**Saved entries:**
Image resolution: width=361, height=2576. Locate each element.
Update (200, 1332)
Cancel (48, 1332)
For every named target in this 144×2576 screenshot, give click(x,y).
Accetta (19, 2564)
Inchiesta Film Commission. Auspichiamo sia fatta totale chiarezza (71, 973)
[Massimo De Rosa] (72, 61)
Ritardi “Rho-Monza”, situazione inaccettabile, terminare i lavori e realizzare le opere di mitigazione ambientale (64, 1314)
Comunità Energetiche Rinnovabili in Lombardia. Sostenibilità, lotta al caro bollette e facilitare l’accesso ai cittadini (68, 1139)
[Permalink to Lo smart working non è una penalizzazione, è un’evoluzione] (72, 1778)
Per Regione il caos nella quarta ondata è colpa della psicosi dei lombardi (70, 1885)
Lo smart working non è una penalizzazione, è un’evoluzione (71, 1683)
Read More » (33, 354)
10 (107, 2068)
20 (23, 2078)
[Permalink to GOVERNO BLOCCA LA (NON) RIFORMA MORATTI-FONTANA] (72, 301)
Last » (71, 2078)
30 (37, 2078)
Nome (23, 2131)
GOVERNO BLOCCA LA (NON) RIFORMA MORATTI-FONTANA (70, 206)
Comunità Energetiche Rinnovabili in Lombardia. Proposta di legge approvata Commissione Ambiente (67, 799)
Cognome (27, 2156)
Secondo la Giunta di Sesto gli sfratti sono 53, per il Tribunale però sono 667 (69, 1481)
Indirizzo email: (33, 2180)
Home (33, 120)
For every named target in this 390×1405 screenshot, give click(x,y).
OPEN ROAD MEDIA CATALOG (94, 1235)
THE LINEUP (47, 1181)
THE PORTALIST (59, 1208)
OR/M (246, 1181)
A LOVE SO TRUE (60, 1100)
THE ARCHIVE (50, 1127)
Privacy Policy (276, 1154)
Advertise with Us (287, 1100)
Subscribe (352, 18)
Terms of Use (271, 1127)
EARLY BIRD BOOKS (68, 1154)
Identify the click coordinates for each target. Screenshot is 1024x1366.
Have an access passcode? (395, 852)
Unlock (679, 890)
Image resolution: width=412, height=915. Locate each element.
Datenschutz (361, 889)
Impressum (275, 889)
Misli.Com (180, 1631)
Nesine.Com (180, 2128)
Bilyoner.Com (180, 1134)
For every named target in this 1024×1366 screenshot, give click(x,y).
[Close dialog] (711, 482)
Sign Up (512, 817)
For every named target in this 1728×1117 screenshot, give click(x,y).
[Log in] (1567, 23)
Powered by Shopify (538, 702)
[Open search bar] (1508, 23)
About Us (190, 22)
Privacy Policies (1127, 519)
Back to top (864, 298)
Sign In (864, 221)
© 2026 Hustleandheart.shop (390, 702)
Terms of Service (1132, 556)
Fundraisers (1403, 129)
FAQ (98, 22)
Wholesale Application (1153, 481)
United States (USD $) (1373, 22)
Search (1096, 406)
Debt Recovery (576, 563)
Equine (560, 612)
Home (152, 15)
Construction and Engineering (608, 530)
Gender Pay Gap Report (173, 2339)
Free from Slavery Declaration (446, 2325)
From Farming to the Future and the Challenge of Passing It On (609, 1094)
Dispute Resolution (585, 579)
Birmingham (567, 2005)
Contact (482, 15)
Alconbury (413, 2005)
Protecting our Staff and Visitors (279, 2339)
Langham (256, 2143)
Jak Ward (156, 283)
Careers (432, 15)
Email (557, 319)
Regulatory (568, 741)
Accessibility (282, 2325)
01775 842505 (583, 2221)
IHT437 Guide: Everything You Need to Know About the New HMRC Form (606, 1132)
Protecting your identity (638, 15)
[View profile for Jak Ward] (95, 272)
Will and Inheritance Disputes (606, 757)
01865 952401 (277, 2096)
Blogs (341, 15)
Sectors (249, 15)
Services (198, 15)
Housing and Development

**Problem statement:** If a line falls between the first line of the data above and the line holding "For every named target in this 1024×1366", inclusive, retype it exactly; retype no other line.

**The completed task:**
Image resolution: width=361, height=2576. Locate each element.
Update (200, 1332)
Cancel (48, 1332)
For every named target in this 144×2576 screenshot, give click(x,y).
Accetta (19, 2564)
Inchiesta Film Commission. Auspichiamo sia fatta totale chiarezza (71, 973)
[Massimo De Rosa] (72, 61)
Ritardi “Rho-Monza”, situazione inaccettabile, terminare i lavori e realizzare le opere di mitigazione ambientale (64, 1314)
Comunità Energetiche Rinnovabili in Lombardia. Sostenibilità, lotta al caro bollette e facilitare l’accesso ai cittadini (68, 1139)
[Permalink to Lo smart working non è una penalizzazione, è un’evoluzione] (72, 1778)
Per Regione il caos nella quarta ondata è colpa della psicosi dei lombardi (70, 1885)
Lo smart working non è una penalizzazione, è un’evoluzione (71, 1683)
Read More » (33, 354)
10 (107, 2068)
20 (23, 2078)
[Permalink to GOVERNO BLOCCA LA (NON) RIFORMA MORATTI-FONTANA] (72, 301)
Last » (71, 2078)
30 (37, 2078)
Nome (23, 2131)
GOVERNO BLOCCA LA (NON) RIFORMA MORATTI-FONTANA (70, 206)
Comunità Energetiche Rinnovabili in Lombardia. Proposta di legge approvata Commissione Ambiente (67, 799)
Cognome (27, 2156)
Secondo la Giunta di Sesto gli sfratti sono 53, per il Tribunale però sono 667 (69, 1481)
Indirizzo email: (33, 2180)
Home (33, 120)
For every named target in this 390×1405 screenshot, give click(x,y).
OPEN ROAD MEDIA CATALOG (94, 1235)
THE LINEUP (47, 1181)
THE PORTALIST (59, 1208)
OR/M (246, 1181)
A LOVE SO TRUE (60, 1100)
THE ARCHIVE (50, 1127)
Privacy Policy (276, 1154)
Advertise with Us (287, 1100)
Subscribe (352, 18)
Terms of Use (271, 1127)
EARLY BIRD BOOKS (68, 1154)
Identify the click coordinates for each target. Screenshot is 1024x1366.
Have an access passcode? (395, 852)
Unlock (679, 890)
Image resolution: width=412, height=915. Locate each element.
Datenschutz (361, 889)
Impressum (275, 889)
Misli.Com (180, 1631)
Nesine.Com (180, 2128)
Bilyoner.Com (180, 1134)
For every named target in this 1024×1366 screenshot, give click(x,y).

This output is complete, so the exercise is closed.